Myron waved him off. "A knee injury isn't a mental breakdown, Ned."

"Yeah, I know but still…" He stopped again. "When the Celts drafted you, were you a Nike guy?"

"No. Converse."

"They dump you? I mean, right away?"

"I have no complaints."

Esperanza opened the door without knocking. Nothing new there. She never knocked. Ned Tunwell's smile quickly returned. Hard to keep the man down. He stared at Esperanza. Appreciatively. Most men did.

"Can I see you for second, Myron?"

Ned waved. "Hi, Esperanza."

She turned and looked right through him. One of her many talents.

Myron excused himself and followed her out. Esperanza's desk was bare except for two photographs. One was of her dog, an adorable shaggy pooch named Chloe, winning a dog show. Esperanza was into dog shows – a sport not exactly dominated by inner-city Latinos, though she seemed to do pretty well.

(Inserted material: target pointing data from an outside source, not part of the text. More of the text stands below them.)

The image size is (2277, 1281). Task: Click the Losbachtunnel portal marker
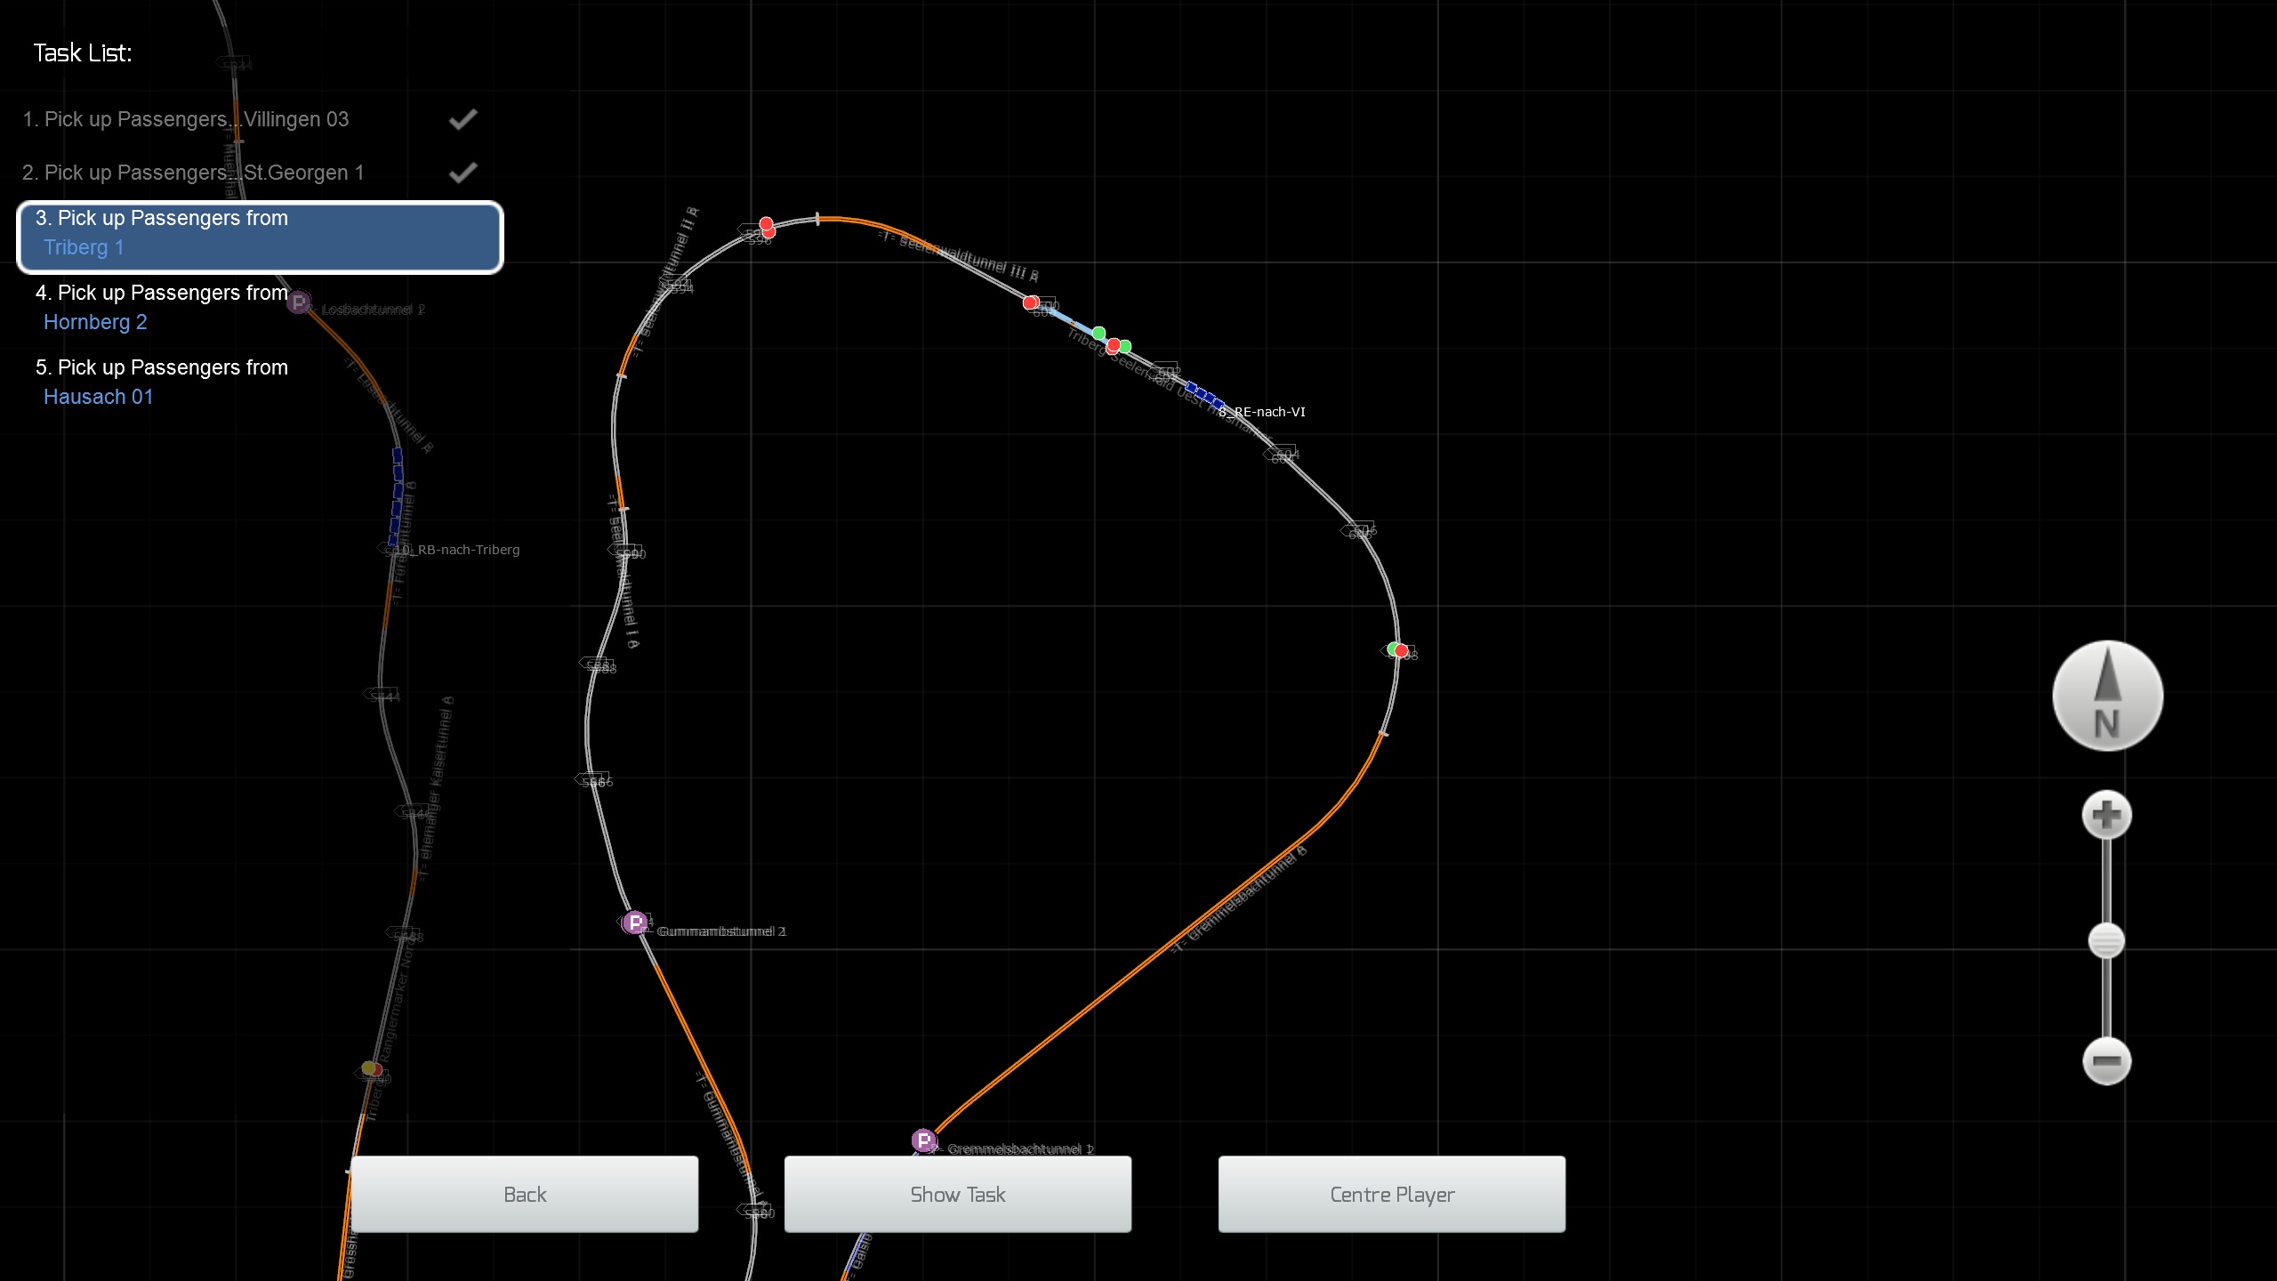(299, 302)
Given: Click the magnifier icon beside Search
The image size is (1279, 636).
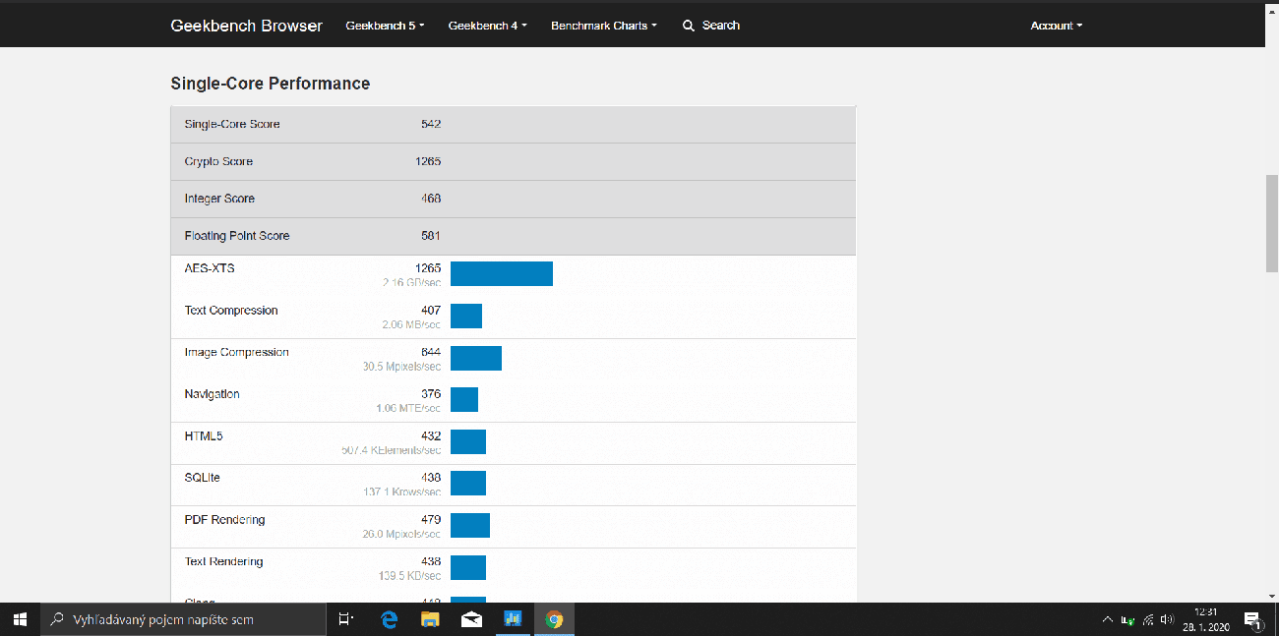Looking at the screenshot, I should [689, 26].
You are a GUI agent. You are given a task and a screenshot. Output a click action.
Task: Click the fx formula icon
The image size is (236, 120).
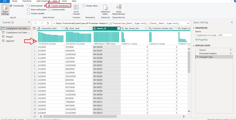pyautogui.click(x=48, y=23)
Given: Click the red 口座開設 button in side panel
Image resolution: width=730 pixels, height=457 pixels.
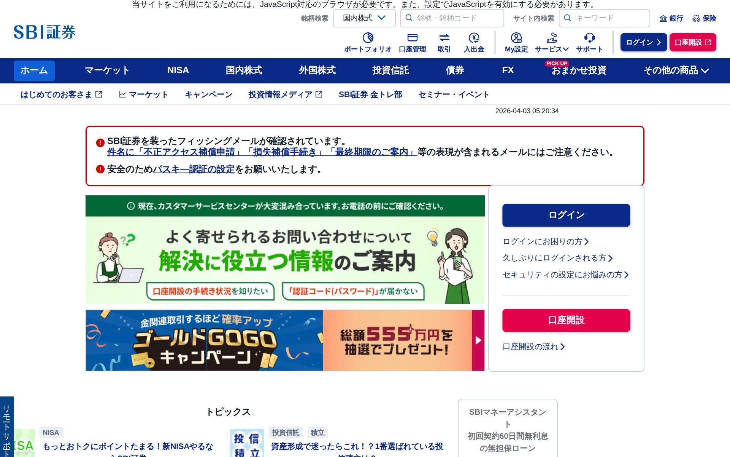Looking at the screenshot, I should 566,320.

The desk's other picture showed Esperanza wrestling another woman. Professionally wrestling, that is. The lovely and lithe Esperanza had once wrestled professionally under the name Little Pocahontas, the Indian Princess. For three years Little Pocahontas had been a crowd favorite of the Fabulous Ladies of Wrestling organization, popularly known as FLOW (someone had once suggested calling it the Beautiful Ladies of Wrestling, but the acronym was a problem for the networks). Esperanza's Little Pocahontas was a scantily clad (basically a suede bikini) sexpot whom fans cheered and leered at as she bravely took on enormous evil, cheating nemeses every week. A morality play, some called it A classic reenactment of Good vs. Evil. But to Myron the weekly action was more like those women-in-prison films. Esperanza played the beautiful, naive prisoner stuck in cell block C. Her opponent was Olga, the sadistic prison matron.

"It's Duane," Esperanza said.

Myron took the call at her desk. "Hey, Duane. What's up?"